═══ PROVIDED PASSAGE
The first aspect of mallet construction is the shaft itself. A number of different woods are commonly used by timpanists and mallet makers. Various qualities of the wood are important to consider such as weight, density, strength, flexibility, warp-ability, length of grain and so on. Probably the most obvious important characteristic is the weight of the wood. All musicians have the ability to brighten or darken the tones produced by their instrument, which is necessary to fit the different moods of the music being performed. For the timpanist, the weight of the mallet is a very important consideration in producing a tone that is bright, dark, or somewhere in between. Basically, the heavier the wood -- the darker the tone. Some of the various woods commonly used by timpanists (in order from light to heavy) are: bamboo, cherry, birch, maple, and hickory. Most professional timpanists utilize several of these woods in their standard set of sticks in order to blend with different sounds going on around them in a performance.
Another facet of stick construction is the felt, which makes direct contact with the drum head. The timpanist also needs to vary his or her sound in terms of the amount of resonance produced by the drum(s). An extremely resonant tone is often called a fat (or broad) sound. The opposite of this, where one hears mostly the attack with little resonance, is labeled dry (or pointed). To achieve this, various types, as well as amounts, of felt are sewn onto the stick. Basically, the more felt on a stick -- up to a point, anyway -- the fatter the sound. In addition, the type of felt used has an impact (pardon the pun), on the amount of resonance produced. We buy damper felt as used by piano technicians, and these felts have a certain range of tightness to their weave as well as a range of materials used by the felt manufacturer. At its simplest, the tighter the weave -- the dryer (or more pointed) the sound.
Finally, there is a small hard "core" glued onto the end of the mallet which the felt is sewed around, which also contributes to this quality of sound "shape" I've been talking about. Materials often used for this core (from softest to hardest) are: cork, hard piano damper felt, and wood, or combinations of these. There is the same relationship berween the hardness of the core and the resulting sound quality -- the harder the core, the dryer (or more pointed) the sound.
In summary, the types of sound discussed here -- bright, dark, fat, pointed -- seem to indicate qualities more associated with vision (color and shape) rather than hearing. Yet these terms are well known to, and often used by, all instrumentalists in discussing the subject of orchestral sound. Therefore, in order for the professional timpanist to manipulate the sound of the drum in order to blend and play "in context" with both the orchestra and the music, he or she MUST have a large arsenal of sticks in the case, ready to "roll".
══════
═══ RECORDED DATA
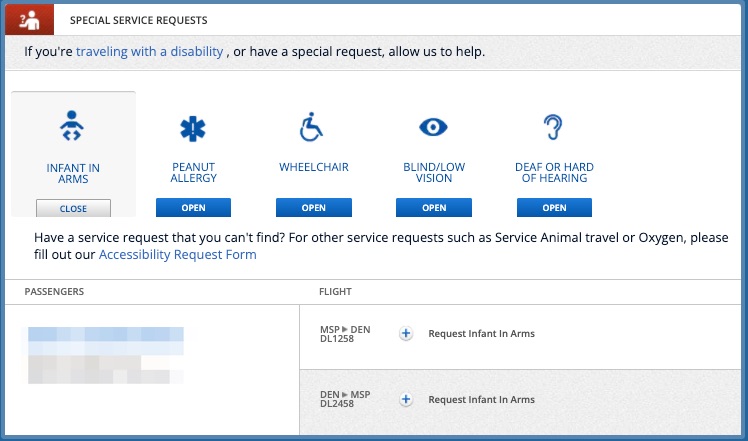Image resolution: width=748 pixels, height=441 pixels.
Task: Expand Wheelchair section via OPEN button
Action: pyautogui.click(x=313, y=208)
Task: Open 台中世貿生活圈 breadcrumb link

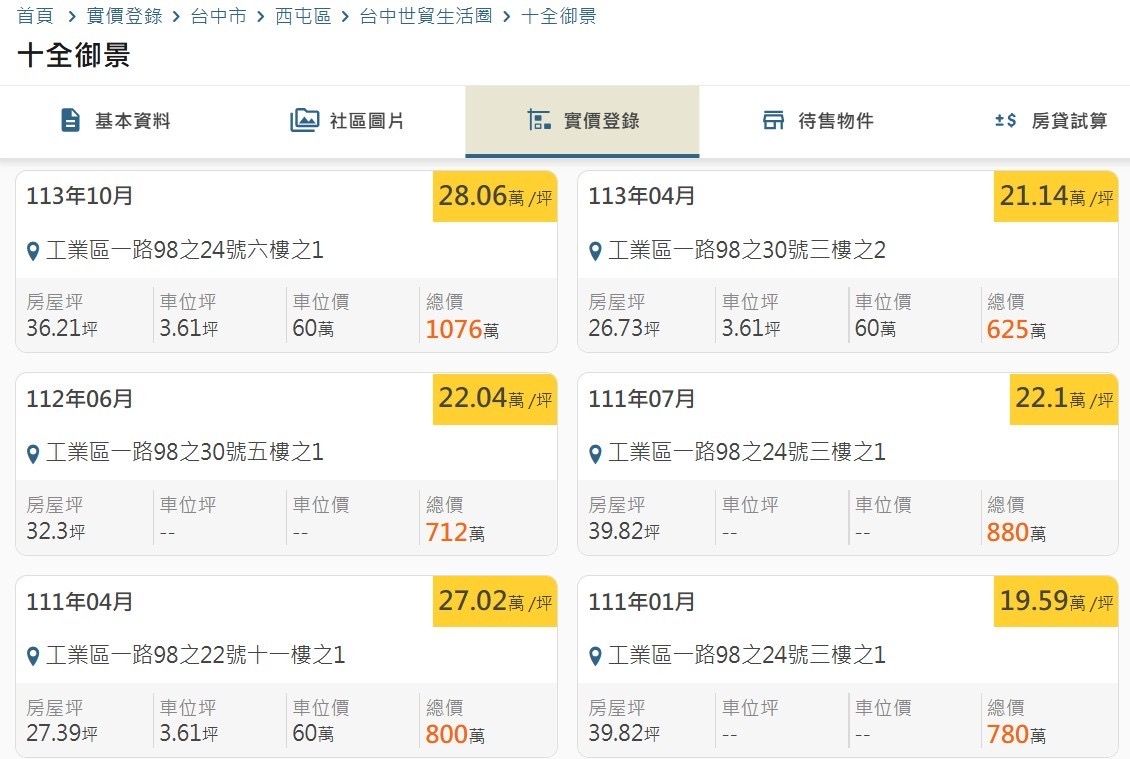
══════
# PROBLEMS
1: According to the passage on timpani mallets, which materials are used for the core, from softest to hardest?
2: Translate this sentence from the passage on timpani mallets into Spanish: "Another facet of stick construction is the felt, which makes direct contact with the drum head."
3: Write what comes next in the passage on timpani mallets, starting after its last sentence.
The lines have no part in this.

# RESPONSES TO THE TASKS
1: Cork, hard piano damper felt, and wood, or combinations of these.

2: Otro aspecto de la construcción de las baquetas es el fieltro, que entra en contacto directo con el parche del timbal.

3:
No, we are not doubled over in pain. We are, in fact, tuning our timpani. If you've ever had a good look at our drums up close (or from a balcony) you may have noticed that each timpano has a foot pedal about twelve inches or so from the floor. This pedal allows the timpanist to change the pitch of the drum. This may be somewhat confusing because not all percussion instruments produce actual pitches (many simply seem to go "BOOM" to the average listener), and of those that can, VERY few have the ability to actually change those pitches. But I need to back up a bit. Percussion instruments are grouped into two categories: indefinitely pitched and definitely pitched. The indefinitely pitched instruments include the snare drum, bass drum, cymbals, triangle, tom-toms, tambourine, and a host of others. When struck, they emit a band of frequencies that is too wide and scattered for the human ear to discern actual pitches from them. Some of the definitely pitched percussion instruments include the xylophone, marimba, bells (or glockenspiel), chimes and the timpani. These instruments are crafted so that the band of vibrations emitted is much narrower when struck, allowing the human ear and brain to perceive a discernible pitch. Of these specific instruments mentioned above, only the timpani can actually VARY their pitches, and the foot pedal is the mechanism that the timpanist manipulates to do so. I could go into a very detailed explanation of how all this works, but that would entail quite a lot of technical talk. Suffice it to say that when the timpanist pushes the pedal down, it stretches the timpani head and drives up the pitch in the same way that stretching a rubberband while plucking it also produces a pitch that is consistently higher.
Timpanists need to be able to tune and re-tune their drums because music is written in various keys. When the key changes -- between compositions, in pauses between movements, possibly even in the middle of a piece -- the timpanist must re-tune to remain in "harmonic-sync" with the orchestra. It's either that or "stick out like a sore thumb".) So when you see us bending over the drum a lot, we are quietly and discreetly tapping our fingers or mallets on the drum head to check our new notes.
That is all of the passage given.